雄性高促性腺激素性性腺功能減退癥指因睪丸本身發(fā)育不良或受到各種損傷，導(dǎo)致睪丸分泌睪酮和產(chǎn)生精子能力下降，伴有垂體卵泡刺激素（follicle stimulating hormone，F(xiàn)SH）和黃體生成素（luteinizing hormone，LH）水平升高[1]。FSH 在誘導(dǎo)和維持精子發(fā)生中起著至關(guān)重要的作用，主要通過與支持細(xì)胞上的卵泡刺激素受體（FSHR）特異性結(jié)合發(fā)揮其功能，F(xiàn)SHR 介導(dǎo)的信號(hào)傳導(dǎo)是睪丸對(duì)FSH 的正常反應(yīng)所必需的[2]。

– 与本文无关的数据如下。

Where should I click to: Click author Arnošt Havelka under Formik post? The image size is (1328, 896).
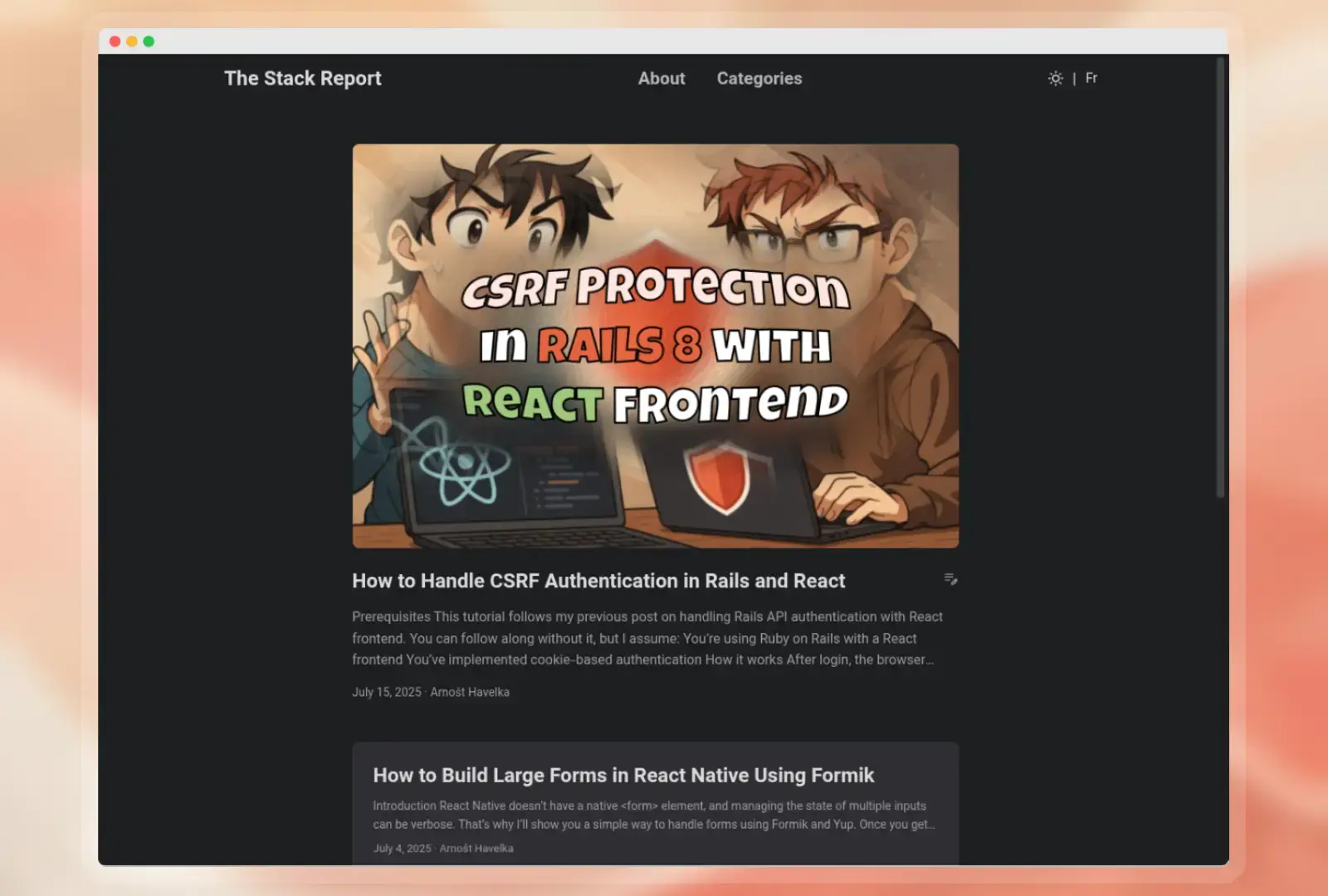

在睪丸功能異常的男性中，抑制素B 隨著FSH 血漿水平的升高而下降[3]。因此，不育患者中FSH 濃度高被認(rèn)為是生精異常的標(biāo)志。LH 與FSH 同屬于促性腺激素，兩者協(xié)同促進(jìn)精子成熟。LH 通過控制睪酮的分泌，進(jìn)而調(diào)控精子的產(chǎn)生，與FSH 相同，LH 也需要與睪丸間質(zhì)細(xì)胞膜上存在的特異性受體黃體生成素受體（LHR）結(jié)合，才能促進(jìn)睪丸間質(zhì)細(xì)胞分泌雄性激素[4]。高促性腺激素性性腺功能減退癥的具體發(fā)病機(jī)制尚未明確。目前針對(duì)無精子癥發(fā)病機(jī)制研究的動(dòng)物模型比較多見，但對(duì)于雄性高促性腺激素性性腺功能減退癥的動(dòng)物模型鮮有報(bào)道。無精子癥動(dòng)物模型的建立有電離輻射法[5]、化療藥物注射法和激素注射法[6]等，但無精子癥動(dòng)物模型的建立不注重性激素水平的變化，同樣的化療法造模。有研究[7]顯示，無精子癥動(dòng)物模型表現(xiàn)出高促性腺激素水平，也有研究[8]報(bào)道，無精子癥動(dòng)物模型促性腺激素水平正常甚至表現(xiàn)為低促性腺激素水平[9]，因此缺乏穩(wěn)定的雄性高促性腺激素性性腺功能減退癥小鼠模型?；熕幬镎T導(dǎo)無精子癥模型制備時(shí)，給藥方法多為大劑量單次腹腔注射，容易造成動(dòng)物死亡率高、模型不穩(wěn)定等。本研究選擇小劑量持續(xù)刺激法腹腔注射，已有研究[10]顯示，該方法可降低小鼠死亡率，且模型穩(wěn)定。同時(shí)，常見的無精子癥動(dòng)物模型制備成功與否的評(píng)判標(biāo)準(zhǔn)幾乎均為精子數(shù)量、睪丸質(zhì)量[11]、睪丸病理染色等，缺乏系統(tǒng)的評(píng)判方法。因此，本研究選擇ICR 小鼠作為實(shí)驗(yàn)對(duì)象，通過腹腔注射白消安的方法建立雄性高促性腺激素性性腺功能減退癥模型，采用睪丸系數(shù)、睪丸病理評(píng)分、精子數(shù)量及活力、曲細(xì)精管直徑、生精上皮厚度、血清性激素水平、睪丸HE染色等方法評(píng)判造模效果，建立穩(wěn)定性好、重復(fù)性高的性腺功能低下、促性腺激素水平高的小鼠模型。

1 材料與方法

1.1 研究對(duì)象與材料

1.1.1 實(shí)驗(yàn)動(dòng)物 20 只SPF 級(jí)雄性ICR 小鼠，體質(zhì)量40～55 g，由寧夏醫(yī)科大學(xué)實(shí)驗(yàn)動(dòng)物中心提供［許可證號(hào)：SCXK（寧）2020-0001］，飼養(yǎng)環(huán)境溫度為22～25 ℃，相對(duì)濕度為50%～60%，光照12 h亮/12 h 暗。實(shí)驗(yàn)過程嚴(yán)格按照動(dòng)物倫理學(xué)標(biāo)準(zhǔn)操作，經(jīng)寧夏醫(yī)科大學(xué)倫理委員會(huì)批準(zhǔn)（IACUCNYLAC-2021-028）。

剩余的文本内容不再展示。